I love the blow molds...where is the best to look for them aside from garage/yard sales? ebay? 

and yeah, it was sad that the refills disappeared  I loved two of the doctor dreadful items...one was a weird gelatinous green slime that formed little rounds blobs and tasted like lime, and the other was a cotton candy flavoured "peeling skin" that you could make  DELISH! haha


----------



## Guest (Jul 13, 2011)

*Masks from the 60's*

Variations of the Frankenstein monster.I even had one at one time !!


----------



## hallorenescene (Dec 28, 2007)

moony, ebay is usually expensive. and there's the cost of shipping. i check out goodwills, consinment stores, salvation army, and when i'm at a garage sale, i mention them even if i don't see one. couple of times i've lucked out by asking. on spring clean up days, i have found a few curb side. and after halloween, there are always the cut prices if the stores carry them.
here is a thread started on this forum about them
http://www.halloweenforum.com/general-halloween/96595-i-have-unleashed-blow-molds.html
mister, those are quite the masks, wouldn't it be sweet if one had a collection of those.


----------



## Deslock (Aug 24, 2009)

I started this thread so I could help some re-discover those beloved Halloween things from their youth, but I find I've also been gifted by these kind folks here, things myself I haven't even remembered until I saw them again.

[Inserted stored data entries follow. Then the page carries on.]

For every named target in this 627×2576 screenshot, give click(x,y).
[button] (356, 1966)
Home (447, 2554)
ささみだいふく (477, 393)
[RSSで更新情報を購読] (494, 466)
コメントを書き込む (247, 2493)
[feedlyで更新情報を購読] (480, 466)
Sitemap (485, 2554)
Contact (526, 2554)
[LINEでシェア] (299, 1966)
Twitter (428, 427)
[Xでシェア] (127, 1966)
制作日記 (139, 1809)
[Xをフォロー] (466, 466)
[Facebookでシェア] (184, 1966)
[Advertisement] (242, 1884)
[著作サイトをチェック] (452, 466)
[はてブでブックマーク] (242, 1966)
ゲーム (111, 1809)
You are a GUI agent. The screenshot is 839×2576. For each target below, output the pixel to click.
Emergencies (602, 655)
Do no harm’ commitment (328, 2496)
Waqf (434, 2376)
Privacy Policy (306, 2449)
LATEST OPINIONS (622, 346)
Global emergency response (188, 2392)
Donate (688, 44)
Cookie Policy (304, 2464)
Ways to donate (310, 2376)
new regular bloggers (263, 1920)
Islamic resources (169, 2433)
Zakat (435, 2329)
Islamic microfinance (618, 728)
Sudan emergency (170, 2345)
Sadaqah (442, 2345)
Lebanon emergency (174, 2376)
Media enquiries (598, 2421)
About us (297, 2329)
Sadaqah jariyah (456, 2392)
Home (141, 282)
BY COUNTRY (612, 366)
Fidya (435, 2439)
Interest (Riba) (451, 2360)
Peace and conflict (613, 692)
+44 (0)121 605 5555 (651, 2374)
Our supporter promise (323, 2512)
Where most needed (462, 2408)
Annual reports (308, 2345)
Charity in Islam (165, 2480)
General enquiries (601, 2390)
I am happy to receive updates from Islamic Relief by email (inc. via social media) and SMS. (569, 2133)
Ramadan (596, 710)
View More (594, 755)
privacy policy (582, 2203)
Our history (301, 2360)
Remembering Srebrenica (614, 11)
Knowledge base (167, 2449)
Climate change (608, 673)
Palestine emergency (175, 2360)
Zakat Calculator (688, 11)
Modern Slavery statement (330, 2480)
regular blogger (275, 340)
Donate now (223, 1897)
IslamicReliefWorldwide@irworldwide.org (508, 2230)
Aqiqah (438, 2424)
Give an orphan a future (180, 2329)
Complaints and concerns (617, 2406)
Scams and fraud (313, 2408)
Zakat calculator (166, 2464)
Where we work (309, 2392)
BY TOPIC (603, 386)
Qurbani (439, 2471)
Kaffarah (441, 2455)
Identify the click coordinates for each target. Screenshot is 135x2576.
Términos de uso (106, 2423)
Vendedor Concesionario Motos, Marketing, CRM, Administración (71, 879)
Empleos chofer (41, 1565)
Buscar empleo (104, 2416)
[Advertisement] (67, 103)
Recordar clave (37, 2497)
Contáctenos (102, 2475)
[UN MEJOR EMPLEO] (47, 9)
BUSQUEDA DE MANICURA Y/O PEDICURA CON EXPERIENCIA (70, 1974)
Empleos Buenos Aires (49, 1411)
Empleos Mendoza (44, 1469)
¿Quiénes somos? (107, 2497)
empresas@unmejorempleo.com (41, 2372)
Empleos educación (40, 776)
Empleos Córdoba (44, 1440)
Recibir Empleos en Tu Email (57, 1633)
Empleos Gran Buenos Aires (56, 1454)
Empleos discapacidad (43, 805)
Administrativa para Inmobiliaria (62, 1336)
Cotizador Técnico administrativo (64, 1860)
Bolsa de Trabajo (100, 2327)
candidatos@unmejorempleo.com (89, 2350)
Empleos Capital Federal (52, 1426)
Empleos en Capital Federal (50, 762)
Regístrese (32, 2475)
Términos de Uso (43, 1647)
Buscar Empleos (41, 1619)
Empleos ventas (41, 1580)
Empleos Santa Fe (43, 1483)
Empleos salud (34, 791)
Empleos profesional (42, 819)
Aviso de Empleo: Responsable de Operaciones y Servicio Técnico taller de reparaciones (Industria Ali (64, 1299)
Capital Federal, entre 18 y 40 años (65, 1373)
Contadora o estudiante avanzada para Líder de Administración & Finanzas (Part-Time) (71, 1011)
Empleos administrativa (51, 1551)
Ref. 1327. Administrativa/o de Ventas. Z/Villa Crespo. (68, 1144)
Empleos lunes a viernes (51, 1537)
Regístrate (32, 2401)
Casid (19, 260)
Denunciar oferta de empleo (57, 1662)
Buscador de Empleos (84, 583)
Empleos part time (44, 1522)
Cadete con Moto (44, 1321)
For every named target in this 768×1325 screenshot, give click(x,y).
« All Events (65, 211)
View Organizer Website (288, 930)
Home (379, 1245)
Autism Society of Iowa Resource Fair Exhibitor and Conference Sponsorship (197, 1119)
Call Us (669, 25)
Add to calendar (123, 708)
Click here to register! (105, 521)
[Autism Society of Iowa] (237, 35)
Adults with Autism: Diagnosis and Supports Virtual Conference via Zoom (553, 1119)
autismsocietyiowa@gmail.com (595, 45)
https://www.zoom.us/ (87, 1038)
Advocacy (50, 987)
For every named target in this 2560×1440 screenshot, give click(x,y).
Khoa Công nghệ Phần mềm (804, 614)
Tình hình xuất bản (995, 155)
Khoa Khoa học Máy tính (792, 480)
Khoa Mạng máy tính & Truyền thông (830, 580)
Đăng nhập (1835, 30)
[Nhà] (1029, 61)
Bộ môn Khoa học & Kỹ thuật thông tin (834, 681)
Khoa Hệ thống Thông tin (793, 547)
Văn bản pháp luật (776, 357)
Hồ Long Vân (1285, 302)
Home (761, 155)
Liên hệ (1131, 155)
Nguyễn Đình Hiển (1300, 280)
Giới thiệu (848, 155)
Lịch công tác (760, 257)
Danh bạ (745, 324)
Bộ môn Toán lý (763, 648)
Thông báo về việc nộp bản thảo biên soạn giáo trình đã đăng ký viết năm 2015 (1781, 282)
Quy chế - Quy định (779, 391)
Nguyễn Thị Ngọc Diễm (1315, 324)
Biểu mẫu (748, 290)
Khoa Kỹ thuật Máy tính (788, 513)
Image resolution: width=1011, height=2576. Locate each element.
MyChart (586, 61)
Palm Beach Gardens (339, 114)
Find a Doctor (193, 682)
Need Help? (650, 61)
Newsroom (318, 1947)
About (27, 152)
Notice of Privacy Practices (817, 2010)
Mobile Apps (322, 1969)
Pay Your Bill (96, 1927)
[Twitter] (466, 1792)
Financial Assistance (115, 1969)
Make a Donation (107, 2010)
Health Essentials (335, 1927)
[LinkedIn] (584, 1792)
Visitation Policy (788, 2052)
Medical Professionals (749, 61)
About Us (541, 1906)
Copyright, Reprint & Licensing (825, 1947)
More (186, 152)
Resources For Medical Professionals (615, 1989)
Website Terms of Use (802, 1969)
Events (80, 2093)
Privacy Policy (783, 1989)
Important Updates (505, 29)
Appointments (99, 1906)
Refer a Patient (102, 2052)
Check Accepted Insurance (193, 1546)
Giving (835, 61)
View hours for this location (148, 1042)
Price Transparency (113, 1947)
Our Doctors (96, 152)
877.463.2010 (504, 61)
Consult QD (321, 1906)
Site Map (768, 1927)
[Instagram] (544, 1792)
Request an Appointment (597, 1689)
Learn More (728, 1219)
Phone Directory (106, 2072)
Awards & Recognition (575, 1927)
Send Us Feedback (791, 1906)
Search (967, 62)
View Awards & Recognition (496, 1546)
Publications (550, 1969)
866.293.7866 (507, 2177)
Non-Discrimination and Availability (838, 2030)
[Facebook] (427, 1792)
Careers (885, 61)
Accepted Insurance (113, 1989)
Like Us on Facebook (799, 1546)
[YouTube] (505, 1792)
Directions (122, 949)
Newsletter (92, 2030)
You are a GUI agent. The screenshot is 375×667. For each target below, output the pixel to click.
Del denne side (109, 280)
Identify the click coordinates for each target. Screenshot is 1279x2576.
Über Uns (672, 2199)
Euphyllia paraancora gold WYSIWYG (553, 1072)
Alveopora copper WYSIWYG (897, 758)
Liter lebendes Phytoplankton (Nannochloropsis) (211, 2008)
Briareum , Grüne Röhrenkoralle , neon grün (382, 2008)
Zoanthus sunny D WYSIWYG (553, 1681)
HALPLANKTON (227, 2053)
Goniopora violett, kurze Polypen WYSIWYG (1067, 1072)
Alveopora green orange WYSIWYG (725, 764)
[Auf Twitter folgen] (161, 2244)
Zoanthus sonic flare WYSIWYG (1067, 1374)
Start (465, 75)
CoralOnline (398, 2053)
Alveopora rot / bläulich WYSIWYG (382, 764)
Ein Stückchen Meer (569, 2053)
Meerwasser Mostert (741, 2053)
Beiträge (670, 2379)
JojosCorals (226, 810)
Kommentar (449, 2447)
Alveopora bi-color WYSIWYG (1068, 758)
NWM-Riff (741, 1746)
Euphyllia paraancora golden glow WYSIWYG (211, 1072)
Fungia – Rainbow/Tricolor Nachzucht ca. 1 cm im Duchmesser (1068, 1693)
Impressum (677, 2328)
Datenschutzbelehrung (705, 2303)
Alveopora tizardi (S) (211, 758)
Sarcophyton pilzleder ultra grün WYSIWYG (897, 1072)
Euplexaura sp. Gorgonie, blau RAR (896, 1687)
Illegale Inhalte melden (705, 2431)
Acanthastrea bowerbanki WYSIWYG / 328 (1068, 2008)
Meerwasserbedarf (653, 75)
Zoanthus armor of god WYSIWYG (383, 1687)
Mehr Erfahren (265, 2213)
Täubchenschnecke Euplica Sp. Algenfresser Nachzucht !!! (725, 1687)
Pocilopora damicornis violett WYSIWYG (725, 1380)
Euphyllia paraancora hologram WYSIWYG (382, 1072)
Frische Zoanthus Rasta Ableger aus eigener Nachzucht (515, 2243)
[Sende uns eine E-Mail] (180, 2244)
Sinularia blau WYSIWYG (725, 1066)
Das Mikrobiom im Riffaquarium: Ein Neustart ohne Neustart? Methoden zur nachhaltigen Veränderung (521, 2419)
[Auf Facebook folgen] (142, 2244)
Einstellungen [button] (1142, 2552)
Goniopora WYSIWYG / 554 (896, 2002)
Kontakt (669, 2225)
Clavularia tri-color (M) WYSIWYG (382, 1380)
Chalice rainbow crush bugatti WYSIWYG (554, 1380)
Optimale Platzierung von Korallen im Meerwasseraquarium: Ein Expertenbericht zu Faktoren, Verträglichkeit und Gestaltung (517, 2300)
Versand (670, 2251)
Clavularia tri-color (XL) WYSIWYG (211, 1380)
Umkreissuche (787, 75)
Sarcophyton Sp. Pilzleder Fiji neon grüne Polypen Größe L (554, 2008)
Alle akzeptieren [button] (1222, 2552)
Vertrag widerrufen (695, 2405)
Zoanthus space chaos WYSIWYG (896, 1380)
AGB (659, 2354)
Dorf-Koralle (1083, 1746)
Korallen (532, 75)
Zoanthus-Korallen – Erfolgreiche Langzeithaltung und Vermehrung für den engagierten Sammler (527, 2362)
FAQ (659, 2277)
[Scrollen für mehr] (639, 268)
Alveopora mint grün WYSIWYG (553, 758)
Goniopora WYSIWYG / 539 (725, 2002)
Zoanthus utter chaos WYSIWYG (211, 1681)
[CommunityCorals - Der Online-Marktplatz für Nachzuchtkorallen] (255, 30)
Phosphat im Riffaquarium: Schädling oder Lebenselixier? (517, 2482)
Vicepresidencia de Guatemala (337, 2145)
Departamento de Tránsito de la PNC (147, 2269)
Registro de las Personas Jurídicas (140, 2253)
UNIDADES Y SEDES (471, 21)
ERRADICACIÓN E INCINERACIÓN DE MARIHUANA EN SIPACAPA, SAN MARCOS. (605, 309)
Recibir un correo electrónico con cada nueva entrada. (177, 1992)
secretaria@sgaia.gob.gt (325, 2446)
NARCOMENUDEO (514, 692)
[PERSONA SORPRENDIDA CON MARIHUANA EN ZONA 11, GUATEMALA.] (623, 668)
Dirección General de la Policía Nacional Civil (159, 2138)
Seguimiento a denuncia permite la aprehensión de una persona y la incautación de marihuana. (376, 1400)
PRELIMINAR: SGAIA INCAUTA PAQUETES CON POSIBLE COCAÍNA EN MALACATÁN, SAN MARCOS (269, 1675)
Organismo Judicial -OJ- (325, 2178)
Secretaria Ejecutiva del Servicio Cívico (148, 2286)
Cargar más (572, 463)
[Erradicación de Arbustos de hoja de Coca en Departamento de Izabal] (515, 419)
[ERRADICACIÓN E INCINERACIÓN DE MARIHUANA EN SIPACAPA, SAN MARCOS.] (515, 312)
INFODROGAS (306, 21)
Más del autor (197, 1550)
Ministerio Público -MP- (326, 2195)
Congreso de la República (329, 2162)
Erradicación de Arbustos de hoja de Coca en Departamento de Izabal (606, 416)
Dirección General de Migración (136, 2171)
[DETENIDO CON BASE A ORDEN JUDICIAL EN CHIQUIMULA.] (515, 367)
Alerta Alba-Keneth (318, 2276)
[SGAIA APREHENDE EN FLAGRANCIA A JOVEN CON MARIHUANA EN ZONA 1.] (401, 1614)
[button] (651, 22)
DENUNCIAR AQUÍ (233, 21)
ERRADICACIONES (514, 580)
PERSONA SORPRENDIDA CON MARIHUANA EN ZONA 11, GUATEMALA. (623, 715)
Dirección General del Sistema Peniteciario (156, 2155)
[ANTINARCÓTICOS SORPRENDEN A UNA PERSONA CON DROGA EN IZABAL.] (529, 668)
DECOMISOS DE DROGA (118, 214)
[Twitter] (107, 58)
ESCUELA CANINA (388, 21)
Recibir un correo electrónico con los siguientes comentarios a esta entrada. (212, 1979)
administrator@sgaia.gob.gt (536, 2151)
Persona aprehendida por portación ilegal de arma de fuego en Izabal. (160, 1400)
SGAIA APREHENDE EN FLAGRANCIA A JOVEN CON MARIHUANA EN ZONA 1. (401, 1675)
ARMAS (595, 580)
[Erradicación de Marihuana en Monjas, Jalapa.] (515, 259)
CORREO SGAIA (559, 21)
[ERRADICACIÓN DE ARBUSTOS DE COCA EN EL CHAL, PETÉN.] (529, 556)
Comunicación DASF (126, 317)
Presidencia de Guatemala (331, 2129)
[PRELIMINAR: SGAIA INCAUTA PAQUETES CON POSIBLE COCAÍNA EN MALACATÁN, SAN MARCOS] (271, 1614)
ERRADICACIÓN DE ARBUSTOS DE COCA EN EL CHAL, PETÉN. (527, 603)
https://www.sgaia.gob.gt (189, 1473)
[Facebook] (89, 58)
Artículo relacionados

And the neat thing is that the very things we do know and share, are building _new_ memories for a whole _new_ generation. How cool is that..?  That the love we have for this holiday, is creating new love and memories for those that come to us, and will hopefully one day carry on the proud traditions of the people *here* that _inspired_ them, as these once great things inspired us "back in the day".

I would like to thank personally everyone here that were kind enough to share their own personal stories about their Halloween toys, costumes, and stuff with myself, and everyone else here.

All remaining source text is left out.